Fakt ist also: Windenergieanlagen arbeiten nicht völlig geräuschlos, und ebenso wenig sind sie unsichtbar. Dennoch können Landwirte die Vorzüge der Windenergie nutzen, ohne befürchten zu müssen, dass der Lärm der Anlagen das Wohlbefinden ihrer Familie, ihrer Tiere oder die allgemeine Lebensqualität auf dem Land beeinträchtigt. Natürlich ist die Sorge um Lärm verständlich, doch dank strenger gesetzlicher Auflagen und fortschrittlicher Technologie sind Windenergieanlagen heutzutage weit weniger störend als oft angenommen.

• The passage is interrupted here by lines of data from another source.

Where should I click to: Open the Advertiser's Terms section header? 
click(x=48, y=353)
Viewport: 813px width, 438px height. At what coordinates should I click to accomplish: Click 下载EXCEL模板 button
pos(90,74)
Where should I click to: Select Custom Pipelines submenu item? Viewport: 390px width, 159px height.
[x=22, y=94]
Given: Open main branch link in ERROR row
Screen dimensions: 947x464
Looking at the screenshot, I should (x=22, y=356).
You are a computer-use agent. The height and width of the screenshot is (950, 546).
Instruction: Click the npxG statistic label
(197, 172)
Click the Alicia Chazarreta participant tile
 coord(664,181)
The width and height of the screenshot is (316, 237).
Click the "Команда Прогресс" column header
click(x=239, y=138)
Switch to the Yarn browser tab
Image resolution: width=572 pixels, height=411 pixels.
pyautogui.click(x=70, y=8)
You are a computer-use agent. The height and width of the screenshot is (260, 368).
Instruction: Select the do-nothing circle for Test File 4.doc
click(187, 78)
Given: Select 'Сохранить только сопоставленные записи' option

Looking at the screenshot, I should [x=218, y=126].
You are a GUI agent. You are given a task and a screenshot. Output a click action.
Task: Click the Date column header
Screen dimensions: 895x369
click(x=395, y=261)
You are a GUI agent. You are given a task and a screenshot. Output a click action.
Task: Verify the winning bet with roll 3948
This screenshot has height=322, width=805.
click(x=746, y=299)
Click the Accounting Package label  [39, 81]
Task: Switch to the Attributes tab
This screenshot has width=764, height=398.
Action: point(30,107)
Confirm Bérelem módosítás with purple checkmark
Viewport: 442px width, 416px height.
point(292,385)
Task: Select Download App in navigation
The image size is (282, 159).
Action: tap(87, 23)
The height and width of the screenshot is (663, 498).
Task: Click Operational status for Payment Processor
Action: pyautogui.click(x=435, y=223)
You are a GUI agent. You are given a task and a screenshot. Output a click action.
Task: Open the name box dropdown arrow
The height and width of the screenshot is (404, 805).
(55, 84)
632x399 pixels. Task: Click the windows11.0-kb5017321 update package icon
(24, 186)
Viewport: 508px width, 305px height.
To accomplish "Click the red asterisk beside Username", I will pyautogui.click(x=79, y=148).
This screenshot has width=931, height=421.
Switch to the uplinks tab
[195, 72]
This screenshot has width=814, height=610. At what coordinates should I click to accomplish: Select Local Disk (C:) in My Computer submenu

Fazit: Die Wirklichkeit ist weit weniger dramatisch als die Mythen
Ja, Windenergieanlagen haben zum Teil eine sehr imposante Gestalt und wirken mitunter wie technologische Riesen in der Landschaft. Doch weder verschlingen diese Riesen Unmengen an Ackerfläche, noch verändern sie das Wetter oder veranstalten ein unerträgliches Getöse, das den Frieden auf dem Lande zu stören vermag.
Die Erfahrung aus den letzten Jahrzehnten hat vielfach gezeigt, dass sie sich harmonisch in die ländliche Idylle einfügen. Tatsächlich wird die Energiewende auf dem Acker gemacht! Sie sind und bleiben ein fester Bestandteil der nachhaltigen Energiegewinnung und bieten obendrein zusätzliche attraktive Einnahmequellen für Besitzer von Agrarflächen – in Zeiten, in denen verlässliche und konstante Erlöse aus landwirtschaftlicher Tätigkeit alles andere als selbstverständlich sind.
Und wenn sich der Nebel der Mythen rund um Windenergieanlagen lichtet, wird völlig klar: Die Flächen deutscher Landwirte füllen in Zukunft nicht bloß die Kühlschränke der Menschen, sondern versorgen sie auch weiterhin mit sauberer Energie.